At the Center, Ryan oversees the development and growth of ethics competencies for 26 hospitals and health systems. A typical day for him includes working with ethics committees, training hospital staff and volunteers, researching and writing policies, serving on committees involved in protecting patients who are involved in experimental research, and responding to calls to consult on cases like these:
The patient has a progressive neurological disorder and cognitive impairment. He grew up in foster care, had very little education, avoided medical care most of his life, and is unable to speak for himself. The default in this situation is to “do everything,” but the doctor recommends hospice. The hospital wants to make sure that they protect the patient in recommending comfort care only. Ryan is asked to determine whether doing so would be ethically appropriate.

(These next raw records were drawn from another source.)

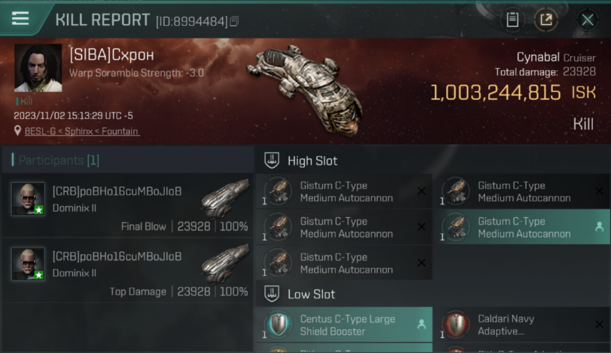Image resolution: width=611 pixels, height=353 pixels.
Task: Share the kill report externally
Action: pos(546,20)
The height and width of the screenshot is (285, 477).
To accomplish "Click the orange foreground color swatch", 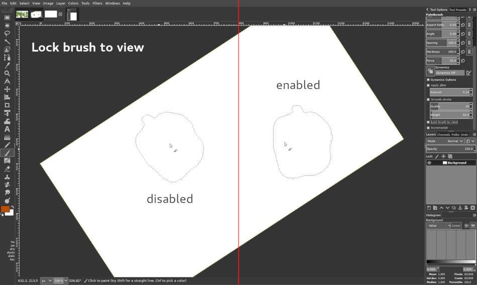I will [5, 209].
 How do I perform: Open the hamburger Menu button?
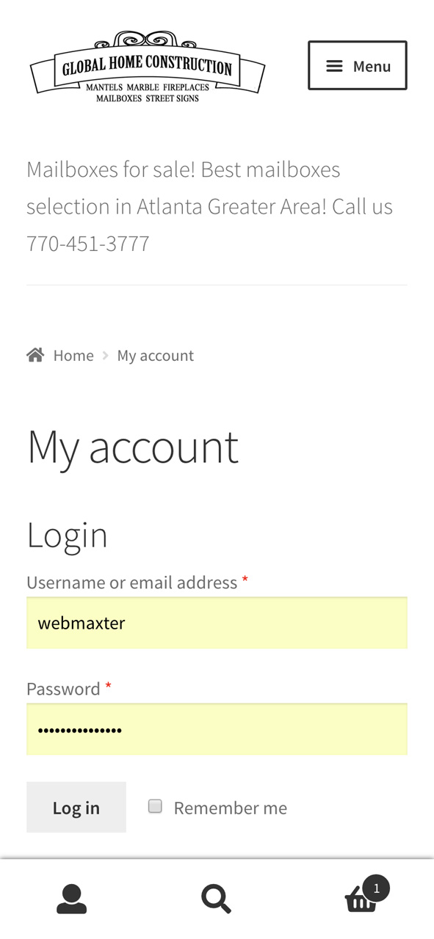click(x=357, y=65)
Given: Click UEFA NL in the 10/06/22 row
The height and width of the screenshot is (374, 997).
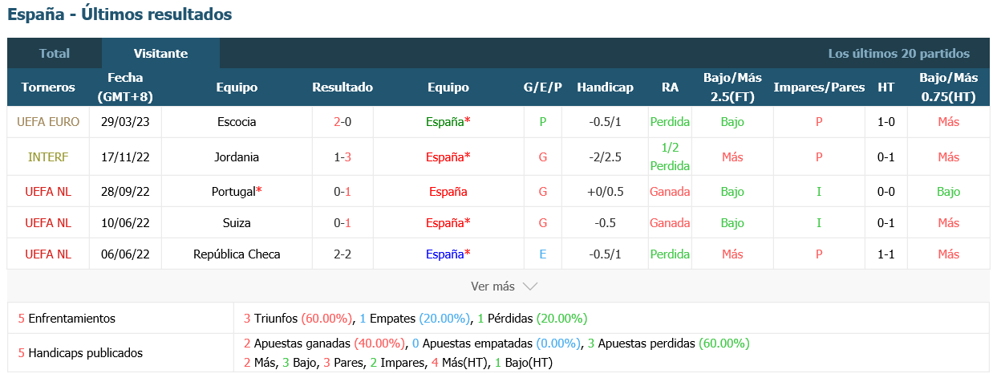Looking at the screenshot, I should 48,222.
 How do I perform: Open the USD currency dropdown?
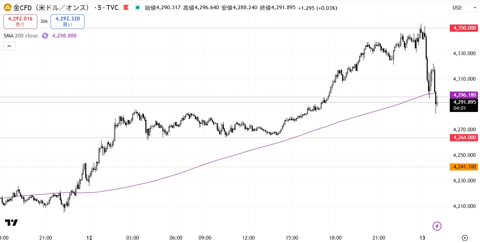[x=464, y=8]
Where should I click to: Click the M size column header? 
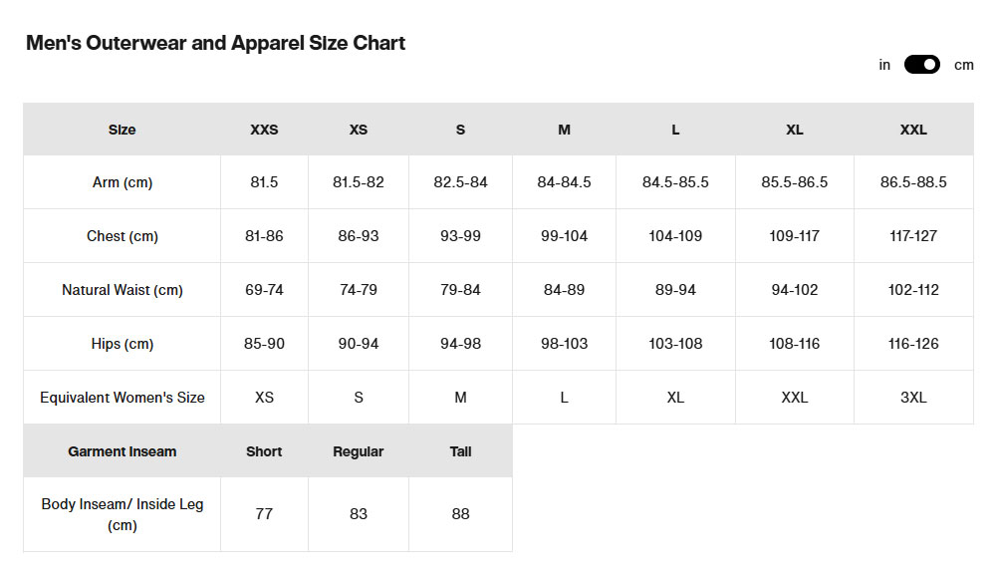(x=564, y=130)
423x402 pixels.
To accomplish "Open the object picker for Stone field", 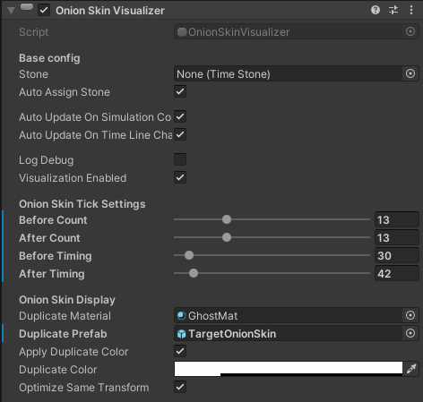I will (x=410, y=73).
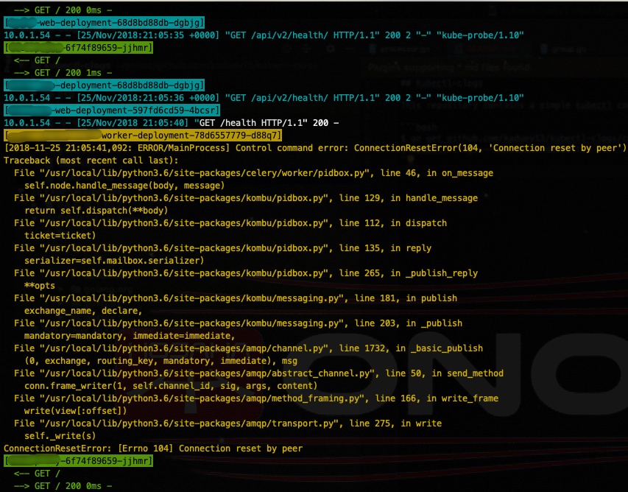
Task: Click the bottom green 6f74f89659-jjhmr pod label
Action: tap(79, 461)
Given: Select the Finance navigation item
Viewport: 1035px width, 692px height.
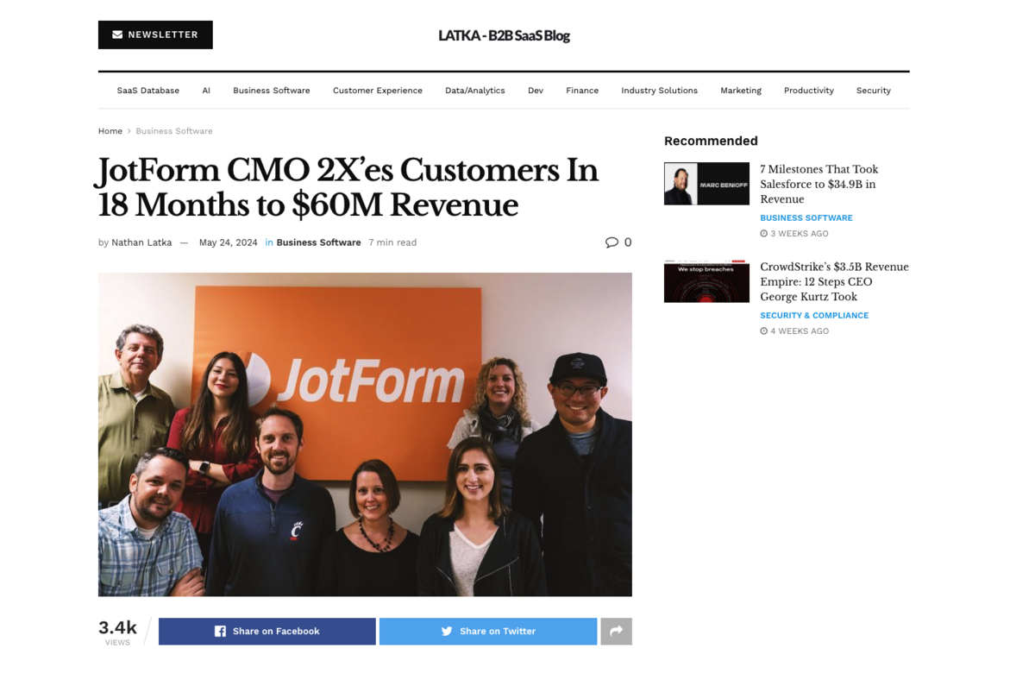Looking at the screenshot, I should coord(582,91).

The patient has incurable colon cancer that has spread to the liver and is receiving two infusions of blood daily. He is going to die. The ethical question is whether the infusions are a good use of a valuable treatment in severely short supply for a dying patient who cannot benefit from it long term, while possibly denying the treatment to someone who needs it immediately to survive.
Hot Topics
Ryan and his colleagues’ work at the Center includes developing resources for ethics committees, including monthly webinars and the Ethics Dispatch newsletter. Every issue of the Dispatch features a “hot topic” in bioethics.
Asked what he sees as the three top “hot topics” in clinical ethics today, Ryan cited the following:
- Futile care, that is, care with no benefit to the patient but wanted by the family.
- Financial obligations, where the cost of continuing to live motivates a patient to forego treatments that might extend their lives.
- Genetic medicine, also known as precision medicine, which involves creating treatments for individual genetic codes, accessible only to the wealthy and powerful.
And if he could change one thing about healthcare today?
“I would like to see patients and doctors trust each other more,” he said. “We are in a time of distrusting experts, and that’s detrimental to everybody involved. When what the patient wants to achieve and what the doctor thinks is possible intersect, it works really well.”